---- 選定抜粋
春の大一番! 昨年度大学王者・帝京大に勝利/第11回関東大学春季大会Aグループ

ラグビー
2022.05.30

 真冬の国立競技場に無情なホーンが響いたあの日から約4カ月半。ついにやってきた、昨年度大学王者・帝京大との一戦。取っては取り返す接戦となったが、粘った明大が見事勝利。太陽が照り付ける夏日の静岡で、今年度最初のリベンジを果たすことができた。

 

◆5・29 第11回関東大学春季大会Aグループ(エコパスタジアム)

▼対帝京大戦

 ○明大35{14―12、21―14}26帝京大

 

 試合序盤、帝京大の強靭(きょうじん)なアタックを前になかなか敵陣に攻め込めず先制トライを許してしまう。「練習から帝京大をターゲットにしていたが、思っていたより圧があった」(左ウイング石田吉平主将・文4=常翔学園)。しかし前半22分、流れが変わる。敵陣5メートルライン付近でのマイボールラインアウトからモールでそのまま前進し、フッカー松下潤一郎(法3=筑紫)がグラウンディング。「モールが行ける方向に全員で統一していくことができ、まとまって組むことができた」(松下)。昨年度FW勝負で負けていた相手に、明大の重戦車の力を見せつけた瞬間だった。その後相手にトライを献上するも、今度は個人技が光る。前半38分、相手ボールのスクラムを押し込みマイボールに。スクラムから出したボールを左へつなぎフルバック安田昂平(商2=御所実)が大きくゲイン。そのままボールを足に掛け、相手ディフェンスを振り切る俊足で走り切りトライを決めた。FWとBKの見事な連携プレーで会場も盛り上がりを見せ、明大は14―12の2点リードで試合を折り返す。
--------
---- 提示情報
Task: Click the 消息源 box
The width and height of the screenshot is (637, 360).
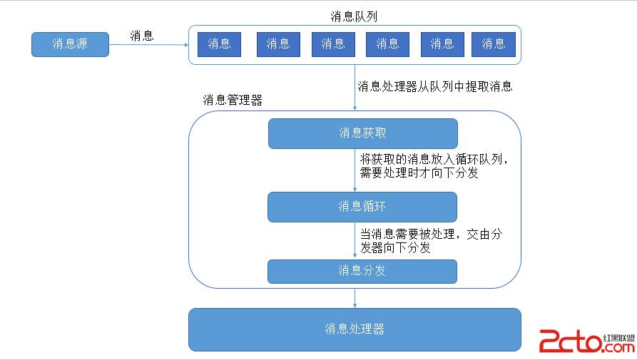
--------
課題詳細: ラグビーの試合記事の「春の大一番! 昨年度大学王者・帝京大に勝利/第11回関東大学春季大会Aグループ」から「ベンジを果たすことができた。」までを、「明大」を「明治大学」に改めて書き直してください。

本課題の解答:
春の大一番! 昨年度大学王者・帝京大に勝利/第11回関東大学春季大会Aグループ

ラグビー
2022.05.30

 真冬の国立競技場に無情なホーンが響いたあの日から約4カ月半。ついにやってきた、昨年度大学王者・帝京大との一戦。取っては取り返す接戦となったが、粘った明治大学が見事勝利。太陽が照り付ける夏日の静岡で、今年度最初のリベンジを果たすことができた。